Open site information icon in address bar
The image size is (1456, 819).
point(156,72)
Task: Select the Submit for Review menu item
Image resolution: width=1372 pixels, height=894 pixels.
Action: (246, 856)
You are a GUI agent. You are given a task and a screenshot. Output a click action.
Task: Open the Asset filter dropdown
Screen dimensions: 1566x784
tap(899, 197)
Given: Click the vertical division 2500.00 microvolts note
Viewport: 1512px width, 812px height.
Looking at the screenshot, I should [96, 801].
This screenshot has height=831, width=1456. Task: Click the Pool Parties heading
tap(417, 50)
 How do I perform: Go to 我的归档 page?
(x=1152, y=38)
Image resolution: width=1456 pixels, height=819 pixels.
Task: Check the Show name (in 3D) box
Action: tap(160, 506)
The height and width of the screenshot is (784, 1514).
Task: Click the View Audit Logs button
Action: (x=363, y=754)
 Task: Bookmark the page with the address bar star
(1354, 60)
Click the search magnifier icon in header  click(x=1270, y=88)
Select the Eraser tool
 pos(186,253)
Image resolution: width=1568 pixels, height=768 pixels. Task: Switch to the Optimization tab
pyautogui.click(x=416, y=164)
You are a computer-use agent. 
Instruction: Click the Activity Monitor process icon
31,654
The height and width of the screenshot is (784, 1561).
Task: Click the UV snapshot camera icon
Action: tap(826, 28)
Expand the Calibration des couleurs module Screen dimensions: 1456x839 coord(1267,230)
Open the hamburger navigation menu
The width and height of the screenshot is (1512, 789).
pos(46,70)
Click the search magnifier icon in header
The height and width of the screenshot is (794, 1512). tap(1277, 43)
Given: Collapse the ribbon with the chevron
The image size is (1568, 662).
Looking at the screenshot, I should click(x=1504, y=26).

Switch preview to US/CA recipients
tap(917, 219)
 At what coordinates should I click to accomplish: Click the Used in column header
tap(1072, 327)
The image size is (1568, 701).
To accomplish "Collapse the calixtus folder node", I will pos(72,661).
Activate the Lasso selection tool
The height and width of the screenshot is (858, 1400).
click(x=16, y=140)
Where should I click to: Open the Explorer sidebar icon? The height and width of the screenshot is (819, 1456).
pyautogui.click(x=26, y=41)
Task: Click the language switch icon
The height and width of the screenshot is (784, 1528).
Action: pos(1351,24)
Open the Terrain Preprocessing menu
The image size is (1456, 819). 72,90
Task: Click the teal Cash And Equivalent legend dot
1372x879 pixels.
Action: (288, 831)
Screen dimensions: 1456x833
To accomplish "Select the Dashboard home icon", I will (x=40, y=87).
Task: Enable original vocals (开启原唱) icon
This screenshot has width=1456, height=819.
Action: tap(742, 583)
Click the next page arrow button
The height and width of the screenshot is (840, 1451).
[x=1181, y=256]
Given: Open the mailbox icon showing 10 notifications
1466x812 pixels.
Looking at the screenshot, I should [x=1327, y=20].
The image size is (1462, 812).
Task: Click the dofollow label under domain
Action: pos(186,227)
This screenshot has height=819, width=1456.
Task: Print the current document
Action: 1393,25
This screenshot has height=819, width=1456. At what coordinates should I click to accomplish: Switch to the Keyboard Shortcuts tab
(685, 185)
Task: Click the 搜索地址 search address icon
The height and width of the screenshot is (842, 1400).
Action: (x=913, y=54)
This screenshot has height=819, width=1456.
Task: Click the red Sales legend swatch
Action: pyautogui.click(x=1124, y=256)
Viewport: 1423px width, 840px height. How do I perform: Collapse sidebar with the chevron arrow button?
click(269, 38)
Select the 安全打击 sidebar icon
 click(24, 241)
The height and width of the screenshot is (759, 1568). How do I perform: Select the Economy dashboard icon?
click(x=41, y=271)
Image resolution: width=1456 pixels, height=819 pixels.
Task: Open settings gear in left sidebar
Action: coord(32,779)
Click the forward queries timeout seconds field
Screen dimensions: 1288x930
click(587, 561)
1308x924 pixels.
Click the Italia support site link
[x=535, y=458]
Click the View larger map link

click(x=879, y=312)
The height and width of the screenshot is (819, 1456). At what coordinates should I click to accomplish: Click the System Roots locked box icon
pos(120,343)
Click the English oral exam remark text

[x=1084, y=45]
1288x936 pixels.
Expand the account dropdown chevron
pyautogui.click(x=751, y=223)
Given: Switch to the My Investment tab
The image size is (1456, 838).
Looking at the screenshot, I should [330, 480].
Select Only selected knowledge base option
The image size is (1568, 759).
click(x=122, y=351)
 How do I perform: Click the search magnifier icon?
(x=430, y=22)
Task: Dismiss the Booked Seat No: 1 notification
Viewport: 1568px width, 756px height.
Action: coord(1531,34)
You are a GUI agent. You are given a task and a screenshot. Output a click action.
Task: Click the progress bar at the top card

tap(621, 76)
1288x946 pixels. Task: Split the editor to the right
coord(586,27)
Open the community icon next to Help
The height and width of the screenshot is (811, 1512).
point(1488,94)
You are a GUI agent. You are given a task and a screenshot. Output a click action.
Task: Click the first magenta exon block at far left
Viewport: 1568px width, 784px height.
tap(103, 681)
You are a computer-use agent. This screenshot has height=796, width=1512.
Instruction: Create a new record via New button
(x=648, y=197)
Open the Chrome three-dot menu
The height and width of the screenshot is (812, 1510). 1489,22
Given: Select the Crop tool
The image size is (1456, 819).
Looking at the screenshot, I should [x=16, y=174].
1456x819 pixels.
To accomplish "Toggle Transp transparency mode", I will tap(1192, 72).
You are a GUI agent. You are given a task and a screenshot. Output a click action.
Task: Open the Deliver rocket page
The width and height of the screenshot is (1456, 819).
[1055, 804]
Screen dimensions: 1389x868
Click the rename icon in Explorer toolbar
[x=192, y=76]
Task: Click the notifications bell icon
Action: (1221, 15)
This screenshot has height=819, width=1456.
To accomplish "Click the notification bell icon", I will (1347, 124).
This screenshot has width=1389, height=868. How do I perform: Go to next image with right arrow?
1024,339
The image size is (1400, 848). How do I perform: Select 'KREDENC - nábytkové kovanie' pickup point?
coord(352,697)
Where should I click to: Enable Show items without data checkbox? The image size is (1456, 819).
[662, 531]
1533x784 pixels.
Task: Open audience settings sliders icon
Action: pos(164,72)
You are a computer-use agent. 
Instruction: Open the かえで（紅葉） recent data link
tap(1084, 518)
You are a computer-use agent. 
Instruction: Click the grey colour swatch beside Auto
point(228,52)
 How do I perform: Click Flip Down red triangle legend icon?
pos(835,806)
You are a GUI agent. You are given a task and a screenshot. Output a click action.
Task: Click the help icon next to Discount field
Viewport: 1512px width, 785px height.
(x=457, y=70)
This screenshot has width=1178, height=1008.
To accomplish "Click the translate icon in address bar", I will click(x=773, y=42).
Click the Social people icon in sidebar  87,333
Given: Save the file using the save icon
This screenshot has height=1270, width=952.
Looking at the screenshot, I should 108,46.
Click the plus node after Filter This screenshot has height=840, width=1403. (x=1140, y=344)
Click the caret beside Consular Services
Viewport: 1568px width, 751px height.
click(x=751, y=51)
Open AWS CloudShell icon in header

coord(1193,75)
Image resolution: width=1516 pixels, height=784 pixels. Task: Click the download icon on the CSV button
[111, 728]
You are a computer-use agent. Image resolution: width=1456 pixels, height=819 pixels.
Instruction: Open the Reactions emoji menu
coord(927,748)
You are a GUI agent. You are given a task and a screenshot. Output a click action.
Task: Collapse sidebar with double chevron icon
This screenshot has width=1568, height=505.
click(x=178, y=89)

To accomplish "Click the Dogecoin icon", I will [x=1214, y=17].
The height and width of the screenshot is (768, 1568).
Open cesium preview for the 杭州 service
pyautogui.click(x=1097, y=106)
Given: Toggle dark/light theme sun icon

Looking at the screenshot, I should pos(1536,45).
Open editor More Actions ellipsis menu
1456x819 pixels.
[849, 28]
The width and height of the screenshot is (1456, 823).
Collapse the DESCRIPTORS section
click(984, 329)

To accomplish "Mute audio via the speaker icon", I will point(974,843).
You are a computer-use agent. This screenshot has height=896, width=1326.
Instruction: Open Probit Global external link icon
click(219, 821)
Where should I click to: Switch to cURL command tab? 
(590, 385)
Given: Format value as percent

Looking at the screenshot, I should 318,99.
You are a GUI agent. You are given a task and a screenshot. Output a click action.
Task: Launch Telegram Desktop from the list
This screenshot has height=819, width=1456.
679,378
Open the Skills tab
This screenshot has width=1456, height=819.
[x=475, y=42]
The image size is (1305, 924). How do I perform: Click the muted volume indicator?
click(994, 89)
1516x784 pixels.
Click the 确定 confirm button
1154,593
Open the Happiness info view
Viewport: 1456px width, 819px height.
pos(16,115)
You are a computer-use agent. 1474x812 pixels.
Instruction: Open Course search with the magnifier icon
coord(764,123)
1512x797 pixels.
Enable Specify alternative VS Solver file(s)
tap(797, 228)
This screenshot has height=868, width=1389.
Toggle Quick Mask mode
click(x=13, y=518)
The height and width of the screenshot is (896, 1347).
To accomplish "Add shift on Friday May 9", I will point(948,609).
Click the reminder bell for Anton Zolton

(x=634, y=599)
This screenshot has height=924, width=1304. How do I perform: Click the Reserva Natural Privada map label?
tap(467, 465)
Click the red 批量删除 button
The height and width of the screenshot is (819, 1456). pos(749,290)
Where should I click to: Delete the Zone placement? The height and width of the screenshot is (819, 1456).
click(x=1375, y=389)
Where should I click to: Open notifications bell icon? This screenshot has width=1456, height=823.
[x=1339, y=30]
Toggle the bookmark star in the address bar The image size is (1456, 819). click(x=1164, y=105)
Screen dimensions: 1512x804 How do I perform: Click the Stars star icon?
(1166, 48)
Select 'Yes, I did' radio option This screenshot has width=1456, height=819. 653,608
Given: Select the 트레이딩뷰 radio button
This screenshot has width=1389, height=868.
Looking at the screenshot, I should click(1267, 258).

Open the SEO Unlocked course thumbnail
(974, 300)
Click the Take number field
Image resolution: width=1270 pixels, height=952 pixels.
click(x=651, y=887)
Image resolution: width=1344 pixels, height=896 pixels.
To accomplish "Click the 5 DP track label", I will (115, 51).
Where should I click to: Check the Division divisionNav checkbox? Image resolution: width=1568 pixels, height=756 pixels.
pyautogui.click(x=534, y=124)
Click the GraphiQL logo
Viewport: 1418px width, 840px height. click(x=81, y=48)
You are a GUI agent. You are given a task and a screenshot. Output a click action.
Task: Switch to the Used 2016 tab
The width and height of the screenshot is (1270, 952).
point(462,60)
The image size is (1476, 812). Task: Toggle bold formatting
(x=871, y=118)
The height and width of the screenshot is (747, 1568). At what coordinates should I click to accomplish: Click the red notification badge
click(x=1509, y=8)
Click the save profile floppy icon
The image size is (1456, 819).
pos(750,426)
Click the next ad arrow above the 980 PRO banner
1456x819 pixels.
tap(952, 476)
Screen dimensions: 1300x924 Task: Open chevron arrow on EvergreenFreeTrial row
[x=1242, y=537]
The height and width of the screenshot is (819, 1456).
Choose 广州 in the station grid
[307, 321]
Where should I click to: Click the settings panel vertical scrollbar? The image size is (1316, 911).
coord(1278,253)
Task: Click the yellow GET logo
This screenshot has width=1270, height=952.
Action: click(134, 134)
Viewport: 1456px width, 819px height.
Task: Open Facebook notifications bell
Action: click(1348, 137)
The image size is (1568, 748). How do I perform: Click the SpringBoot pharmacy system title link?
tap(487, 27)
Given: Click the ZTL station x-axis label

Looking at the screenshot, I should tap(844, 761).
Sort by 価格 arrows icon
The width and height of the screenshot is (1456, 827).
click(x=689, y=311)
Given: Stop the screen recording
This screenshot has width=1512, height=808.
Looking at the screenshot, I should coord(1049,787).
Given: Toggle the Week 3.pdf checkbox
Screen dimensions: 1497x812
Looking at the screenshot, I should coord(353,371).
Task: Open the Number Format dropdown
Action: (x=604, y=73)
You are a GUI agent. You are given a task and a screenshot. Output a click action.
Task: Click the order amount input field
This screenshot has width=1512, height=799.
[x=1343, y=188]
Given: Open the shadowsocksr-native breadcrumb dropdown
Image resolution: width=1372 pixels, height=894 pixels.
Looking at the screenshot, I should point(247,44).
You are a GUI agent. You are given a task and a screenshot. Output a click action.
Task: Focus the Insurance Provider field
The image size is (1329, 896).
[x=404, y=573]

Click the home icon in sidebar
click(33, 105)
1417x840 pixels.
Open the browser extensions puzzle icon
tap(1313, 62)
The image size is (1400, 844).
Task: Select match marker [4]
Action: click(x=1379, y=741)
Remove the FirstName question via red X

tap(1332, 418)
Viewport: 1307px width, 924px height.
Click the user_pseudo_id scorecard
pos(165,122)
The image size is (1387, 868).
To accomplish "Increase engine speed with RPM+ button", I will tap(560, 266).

◆ ◆ ◆ ◆ ◆ ◆ ◆

ASSIGNMENT: Return, word for word, the lines of the data above from the line with "At what coordinates should I click to accomplish: Click the Used" through the line with "Given: Open the mailbox", inclusive.

WRITTEN RESPONSE:
 At what coordinates should I click to accomplish: Click the Used in column header
tap(1072, 327)
The image size is (1568, 701).
To accomplish "Collapse the calixtus folder node", I will pos(72,661).
Activate the Lasso selection tool
The height and width of the screenshot is (858, 1400).
click(x=16, y=140)
Where should I click to: Open the Explorer sidebar icon? The height and width of the screenshot is (819, 1456).
pyautogui.click(x=26, y=41)
Task: Click the language switch icon
The height and width of the screenshot is (784, 1528).
Action: pos(1351,24)
Open the Terrain Preprocessing menu
The image size is (1456, 819). 72,90
Task: Click the teal Cash And Equivalent legend dot
1372x879 pixels.
Action: (288, 831)
Screen dimensions: 1456x833
To accomplish "Select the Dashboard home icon", I will (x=40, y=87).
Task: Enable original vocals (开启原唱) icon
This screenshot has width=1456, height=819.
Action: tap(742, 583)
Click the next page arrow button
The height and width of the screenshot is (840, 1451).
[x=1181, y=256]
Given: Open the mailbox icon showing 10 notifications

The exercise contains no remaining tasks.